• [EXERCISE DIRECTIONS]
Somewhere below are a line with "Open the Search" and a later line with "This screenshot has width=2166, height=1209.". Output exactly those lines and all lines between them.

• [EXTRACTED DATA]
###
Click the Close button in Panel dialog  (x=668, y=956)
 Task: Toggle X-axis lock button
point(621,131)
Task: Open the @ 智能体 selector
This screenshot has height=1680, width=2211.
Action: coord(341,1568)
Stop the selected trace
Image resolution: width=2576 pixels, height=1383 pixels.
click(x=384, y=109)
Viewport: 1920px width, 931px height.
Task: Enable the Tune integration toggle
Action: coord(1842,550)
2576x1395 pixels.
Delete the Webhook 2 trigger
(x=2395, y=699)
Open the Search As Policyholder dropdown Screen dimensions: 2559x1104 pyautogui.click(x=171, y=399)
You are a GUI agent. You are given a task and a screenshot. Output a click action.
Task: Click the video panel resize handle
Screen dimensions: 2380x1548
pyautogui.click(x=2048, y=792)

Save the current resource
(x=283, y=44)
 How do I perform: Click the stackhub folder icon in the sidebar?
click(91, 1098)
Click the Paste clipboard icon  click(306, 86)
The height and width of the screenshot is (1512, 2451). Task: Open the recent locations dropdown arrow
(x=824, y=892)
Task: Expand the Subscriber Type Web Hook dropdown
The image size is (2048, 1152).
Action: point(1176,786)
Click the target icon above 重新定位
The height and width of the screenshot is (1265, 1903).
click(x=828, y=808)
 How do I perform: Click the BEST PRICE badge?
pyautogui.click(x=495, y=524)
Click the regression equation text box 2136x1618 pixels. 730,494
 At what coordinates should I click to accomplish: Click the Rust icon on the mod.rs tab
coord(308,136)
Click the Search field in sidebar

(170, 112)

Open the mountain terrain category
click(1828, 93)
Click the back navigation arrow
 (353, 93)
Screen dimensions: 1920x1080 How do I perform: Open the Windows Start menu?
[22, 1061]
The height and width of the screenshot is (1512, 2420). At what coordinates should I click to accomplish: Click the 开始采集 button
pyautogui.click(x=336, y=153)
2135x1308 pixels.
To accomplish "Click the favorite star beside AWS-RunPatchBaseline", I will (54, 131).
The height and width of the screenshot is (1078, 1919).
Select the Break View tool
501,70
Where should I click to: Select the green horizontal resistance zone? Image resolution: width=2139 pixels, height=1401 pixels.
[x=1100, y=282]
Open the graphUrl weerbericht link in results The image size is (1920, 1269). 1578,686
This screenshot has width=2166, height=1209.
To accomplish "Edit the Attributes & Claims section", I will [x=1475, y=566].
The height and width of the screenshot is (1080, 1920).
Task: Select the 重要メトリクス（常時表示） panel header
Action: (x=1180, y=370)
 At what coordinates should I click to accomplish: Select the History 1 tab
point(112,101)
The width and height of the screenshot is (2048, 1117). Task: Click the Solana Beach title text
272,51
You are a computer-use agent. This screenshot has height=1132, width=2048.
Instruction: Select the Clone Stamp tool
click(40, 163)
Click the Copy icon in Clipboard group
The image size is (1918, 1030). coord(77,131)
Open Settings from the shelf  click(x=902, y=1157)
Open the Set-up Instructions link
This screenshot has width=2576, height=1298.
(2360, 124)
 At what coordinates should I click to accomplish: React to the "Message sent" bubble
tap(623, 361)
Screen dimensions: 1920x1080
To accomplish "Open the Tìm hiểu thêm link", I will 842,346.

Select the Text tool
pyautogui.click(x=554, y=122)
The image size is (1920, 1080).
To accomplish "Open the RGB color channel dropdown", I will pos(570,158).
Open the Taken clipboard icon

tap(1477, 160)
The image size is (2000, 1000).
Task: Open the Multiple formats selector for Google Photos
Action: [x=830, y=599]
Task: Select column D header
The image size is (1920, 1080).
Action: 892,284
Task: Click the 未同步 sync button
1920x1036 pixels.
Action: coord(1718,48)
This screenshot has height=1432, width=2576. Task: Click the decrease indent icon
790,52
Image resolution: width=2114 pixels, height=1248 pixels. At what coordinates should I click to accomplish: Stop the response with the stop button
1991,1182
###
• [SOLUTION FOR THIS PROBLEM]
Open the Search As Policyholder dropdown Screen dimensions: 2559x1104 pyautogui.click(x=171, y=399)
You are a GUI agent. You are given a task and a screenshot. Output a click action.
Task: Click the video panel resize handle
Screen dimensions: 2380x1548
pyautogui.click(x=2048, y=792)

Save the current resource
(x=283, y=44)
 How do I perform: Click the stackhub folder icon in the sidebar?
click(91, 1098)
Click the Paste clipboard icon  click(306, 86)
The height and width of the screenshot is (1512, 2451). Task: Open the recent locations dropdown arrow
(x=824, y=892)
Task: Expand the Subscriber Type Web Hook dropdown
The image size is (2048, 1152).
Action: point(1176,786)
Click the target icon above 重新定位
The height and width of the screenshot is (1265, 1903).
click(x=828, y=808)
 How do I perform: Click the BEST PRICE badge?
pyautogui.click(x=495, y=524)
Click the regression equation text box 2136x1618 pixels. 730,494
 At what coordinates should I click to accomplish: Click the Rust icon on the mod.rs tab
coord(308,136)
Click the Search field in sidebar

(170, 112)

Open the mountain terrain category
click(1828, 93)
Click the back navigation arrow
 (353, 93)
Screen dimensions: 1920x1080 How do I perform: Open the Windows Start menu?
[22, 1061]
The height and width of the screenshot is (1512, 2420). At what coordinates should I click to accomplish: Click the 开始采集 button
pyautogui.click(x=336, y=153)
2135x1308 pixels.
To accomplish "Click the favorite star beside AWS-RunPatchBaseline", I will (54, 131).
The height and width of the screenshot is (1078, 1919).
Select the Break View tool
501,70
Where should I click to: Select the green horizontal resistance zone? Image resolution: width=2139 pixels, height=1401 pixels.
[x=1100, y=282]
Open the graphUrl weerbericht link in results The image size is (1920, 1269). 1578,686
This screenshot has width=2166, height=1209.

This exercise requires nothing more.